As for what those other communities would “get back in return”, I’d like to suggest that a well-educated work-force in Providence, Woonsockett, etc. would benefit the entire state. RI is much too small to think parochially about this. The future of our cities is the future of the state.
What good is our investment in schools when the business and government structure is such that educated young folks looking for opportunities have to go elsewhere? It profits us much less if our education funding translates merely into fewer people receiving public assistance, because fewer and fewer people are paying the bills.

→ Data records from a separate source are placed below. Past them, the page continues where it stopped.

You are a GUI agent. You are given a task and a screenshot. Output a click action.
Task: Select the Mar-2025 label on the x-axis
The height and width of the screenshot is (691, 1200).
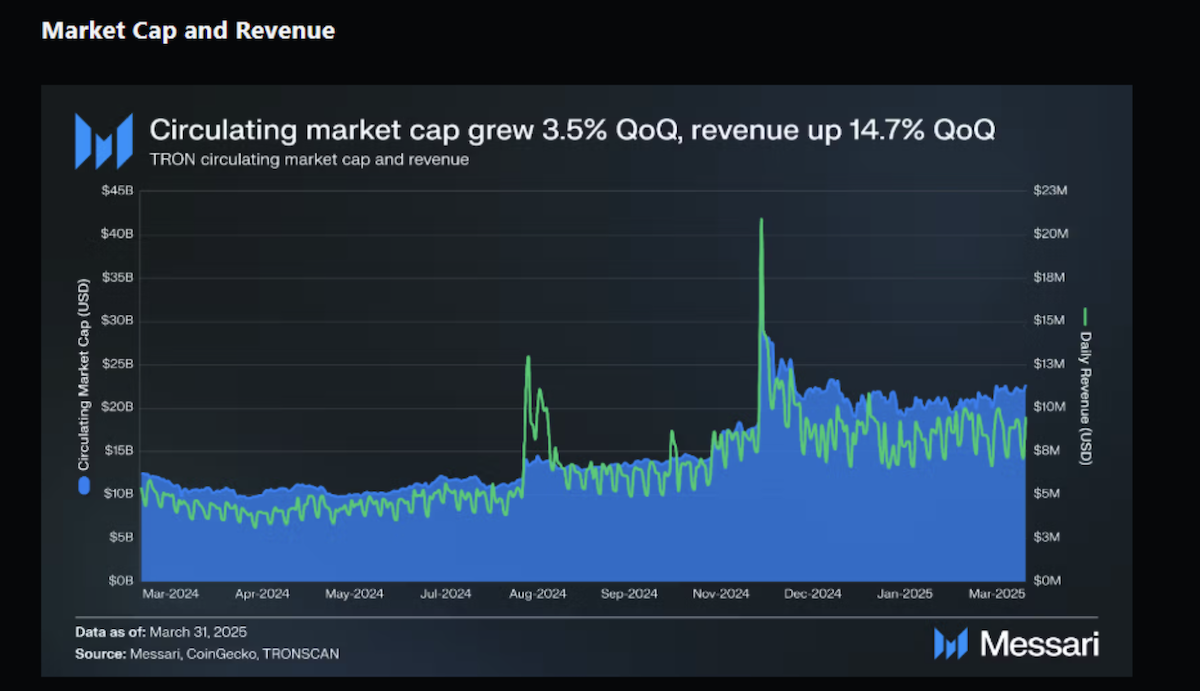click(997, 594)
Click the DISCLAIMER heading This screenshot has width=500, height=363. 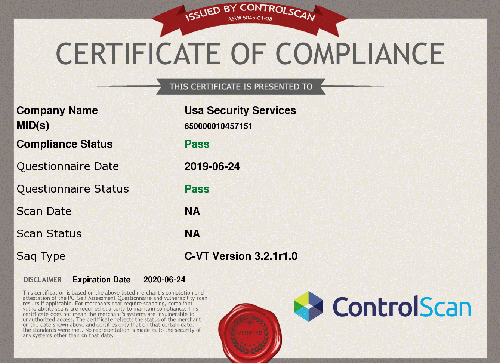click(43, 280)
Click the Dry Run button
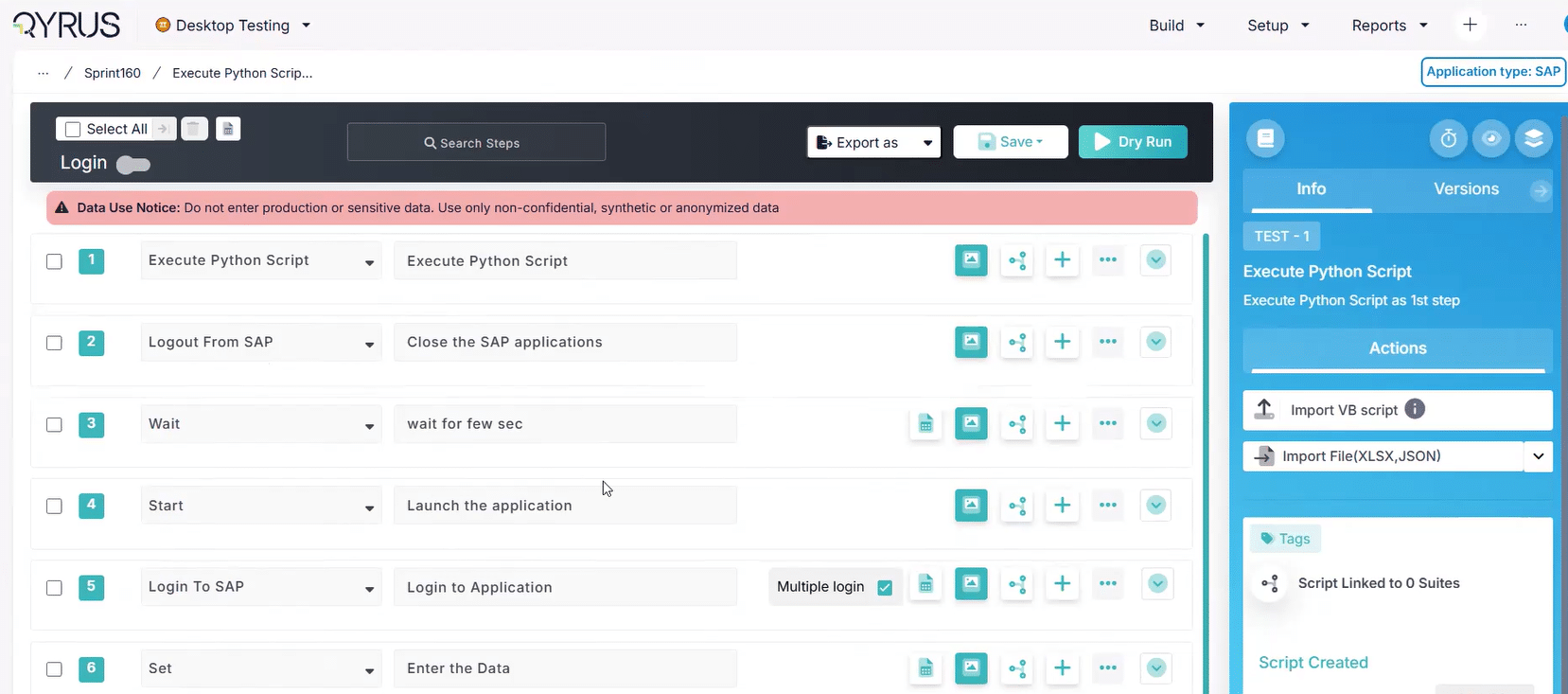The width and height of the screenshot is (1568, 694). (x=1133, y=142)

Frankly, my priorities are ensuring that I can keep my own children out of poverty, managing to keep my home, and making it at least possible that my children, when educated, won’t have to go great distances in order to make a living some day. I know it’s habitual in Rhode Island to think of public policy as a compulsive shopper with a new credit card thinks of the mall, but we need realistic budgeting before we figure out how to maximize the returns on our public investments.

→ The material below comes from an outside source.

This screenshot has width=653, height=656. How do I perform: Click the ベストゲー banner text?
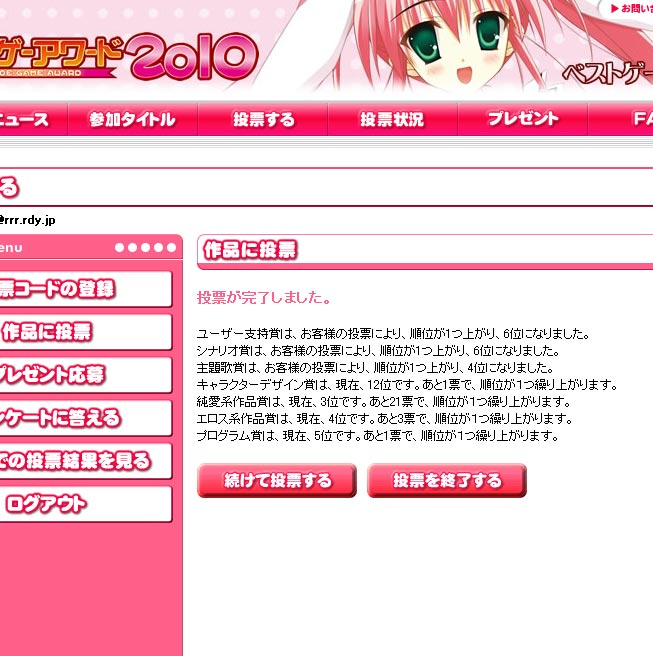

While I’m honored to see my comment elevated to the “front page”, I’m naturally somewhat less than thrilled to see it called “beside the point”. 🙂 Isn’t there a real chicken-and-egg problem here? Justin’s right that, if we don’t have decent jobs in RI, our well-educated children will flee for greener pastures. On the other hand, what potential employers want to start a business in a place where the available workforce is poorly educated? Will managers want to move to a state where the choices for their kids are poor public schools or expensive private ones? I think not. My view is that the solution to RI’s economic problems requires addressing educational achievement. I can’t disagree with the need for “realistic budgeting”. I agree there are savings to be had. I definitely agree that we are paying high salaries to some terrible teachers (I emphasize SOME) and we have unreasonable rules that make it too hard to get rid of deadwood. Seniority rules and “bumping” mean that teacher assignments are a matter of teacher preference, not rational allocation of resources. But it seems to me that, for a number of people, the goal is “spend less”, and nothing more. Mssrs, Carcieri and Fox’s approach, as well as that of the late Mr. Crowley has been, “let’s cut the budget and force the schools to be more efficient”. That’s a unrealistic plan, because there’s no mechanism to make sure that the cuts happen where they should. My guess is that the kids will lose before anything else goes. Nor do I think that cutting teacher’s salaries is the right thing to do. Our average salaries are slightly below MA and significantly below CT. As I’ve noted in other comments, adjusted for cost-of-living, they are 37th in the nation. If we want… Read more »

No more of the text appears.